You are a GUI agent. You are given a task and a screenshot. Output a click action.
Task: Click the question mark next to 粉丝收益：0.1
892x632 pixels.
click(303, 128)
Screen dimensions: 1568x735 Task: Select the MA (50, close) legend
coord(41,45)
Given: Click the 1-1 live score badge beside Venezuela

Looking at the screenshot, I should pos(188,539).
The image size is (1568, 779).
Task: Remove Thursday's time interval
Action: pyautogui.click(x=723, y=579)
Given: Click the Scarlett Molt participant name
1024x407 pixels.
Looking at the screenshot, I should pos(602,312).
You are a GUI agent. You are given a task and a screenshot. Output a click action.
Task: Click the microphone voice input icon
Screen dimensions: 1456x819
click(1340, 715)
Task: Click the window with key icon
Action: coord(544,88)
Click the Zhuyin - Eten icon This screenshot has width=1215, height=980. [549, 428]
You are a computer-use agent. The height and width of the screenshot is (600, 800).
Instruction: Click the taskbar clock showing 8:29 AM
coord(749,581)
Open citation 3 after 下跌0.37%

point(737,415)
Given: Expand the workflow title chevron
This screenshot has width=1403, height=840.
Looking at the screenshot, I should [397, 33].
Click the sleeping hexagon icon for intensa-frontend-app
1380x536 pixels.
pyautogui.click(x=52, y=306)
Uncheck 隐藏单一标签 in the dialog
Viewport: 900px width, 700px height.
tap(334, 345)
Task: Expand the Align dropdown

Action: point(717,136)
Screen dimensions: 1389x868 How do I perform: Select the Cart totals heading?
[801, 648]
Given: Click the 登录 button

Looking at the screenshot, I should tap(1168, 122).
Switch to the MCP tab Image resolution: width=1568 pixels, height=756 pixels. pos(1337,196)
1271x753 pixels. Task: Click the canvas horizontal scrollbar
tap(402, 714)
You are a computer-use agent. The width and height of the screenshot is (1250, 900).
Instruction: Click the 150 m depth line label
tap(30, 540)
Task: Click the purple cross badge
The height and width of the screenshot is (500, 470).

** EXERCISE INSTRUCTIONS **
Rewrite all of the entries above, changing "Instruction" to "Directive" and leaving every other word as it stands.

** TASK RESPONSE **
You are a GUI agent. You are given a task and a screenshot. Output a click action.
Task: Click the question mark next to 粉丝收益：0.1
892x632 pixels.
click(303, 128)
Screen dimensions: 1568x735 Task: Select the MA (50, close) legend
coord(41,45)
Given: Click the 1-1 live score badge beside Venezuela

Looking at the screenshot, I should pos(188,539).
The image size is (1568, 779).
Task: Remove Thursday's time interval
Action: pyautogui.click(x=723, y=579)
Given: Click the Scarlett Molt participant name
1024x407 pixels.
Looking at the screenshot, I should pos(602,312).
You are a GUI agent. You are given a task and a screenshot. Output a click action.
Task: Click the microphone voice input icon
Screen dimensions: 1456x819
click(1340, 715)
Task: Click the window with key icon
Action: coord(544,88)
Click the Zhuyin - Eten icon This screenshot has width=1215, height=980. [549, 428]
You are a computer-use agent. The height and width of the screenshot is (600, 800).
Directive: Click the taskbar clock showing 8:29 AM
coord(749,581)
Open citation 3 after 下跌0.37%

point(737,415)
Given: Expand the workflow title chevron
This screenshot has width=1403, height=840.
Looking at the screenshot, I should [397, 33].
Click the sleeping hexagon icon for intensa-frontend-app
1380x536 pixels.
pyautogui.click(x=52, y=306)
Uncheck 隐藏单一标签 in the dialog
Viewport: 900px width, 700px height.
tap(334, 345)
Task: Expand the Align dropdown

Action: point(717,136)
Screen dimensions: 1389x868 How do I perform: Select the Cart totals heading?
[801, 648]
Given: Click the 登录 button

Looking at the screenshot, I should tap(1168, 122).
Switch to the MCP tab Image resolution: width=1568 pixels, height=756 pixels. pos(1337,196)
1271x753 pixels. Task: Click the canvas horizontal scrollbar
tap(402, 714)
You are a computer-use agent. The width and height of the screenshot is (1250, 900).
Directive: Click the 150 m depth line label
tap(30, 540)
Task: Click the purple cross badge
The height and width of the screenshot is (500, 470).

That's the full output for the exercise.